The target of Stuxnet was an ICS (Industrial Control System). Such systems, often somewhat obsolete and poorly architected to cope with malware as well as more mainstream enterprise systems, are the systems which control our critical infrastructures such as energy, transport, telecom and industrial networks. These enormous networks, known collectively as operational technology as opposed to information technology fulfil a unique role in modern life and their disruption can be catastrophic with consequences up to and including massive loss of human life.

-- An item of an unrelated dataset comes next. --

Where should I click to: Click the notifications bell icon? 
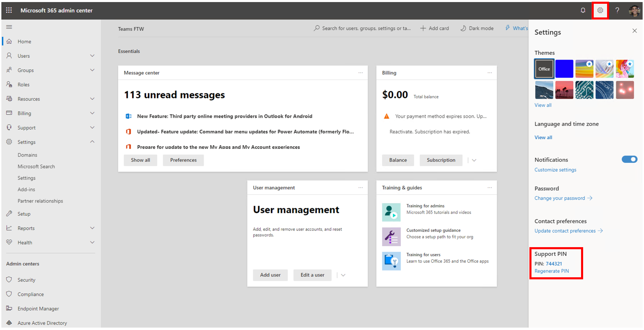point(583,10)
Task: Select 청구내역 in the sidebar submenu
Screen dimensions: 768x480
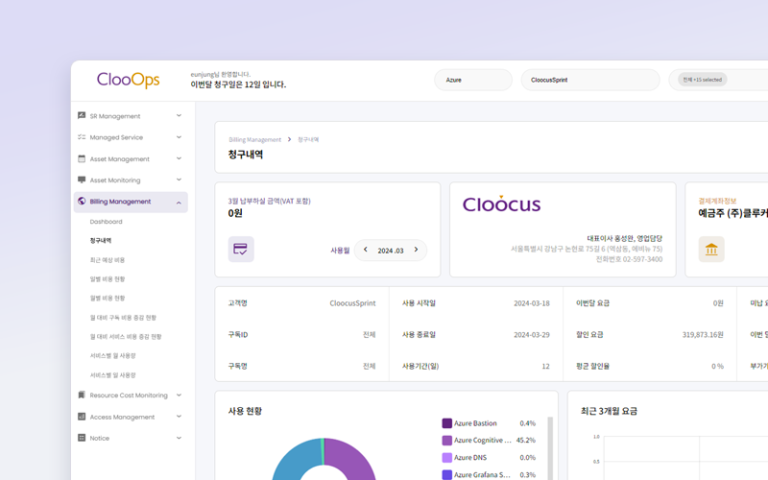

Stuxnet is a variety of malware known as a worm. It was first discovered by a security contractor in June 2010 and quickly became an almost household name due to the news coverage it attracted. Analysis of the source reveals that it has been developed to specifically target the SCADA (Supervisory Control And Data Acquisition) and PLC (programmable Logic Controller) systems used by Iranian nuclear R&D. It operates by attacking an MS Windows application used to control uranium enrichment centrifuges built by Siemens using the following five vulnerabilities:

  • MS08-067 RPC Vulnerability – allowed a remote user rights equal to a local user
  • MS10-046 – LNK Vulnerability – allowed remote insertion of malware
  • MS10-061 – Spool Server Vulnerability – allowed a malicious print request to take control of a server
  • MS10-073 – Win32k.sys Vulnerability – opens a vulnerability to execute kernel privileges
  • CVE-2010-2772 – Siemens SIMATIC Win CC Default Password Vulnerability – use of known default password to access the system3

Ultimately Stuxnet was successful in achieving its end goals but it also succeeded in achieving far more than that, attracted a lot of unwelcome publicity and ratcheted up the stakes in the business of cyberwarfare. One supposes that, if it hadn’t come along, another candidate would have but it is certain that Stuxnet changed the face of Critical Infrastructure Cyberespionage forever and there is no going back.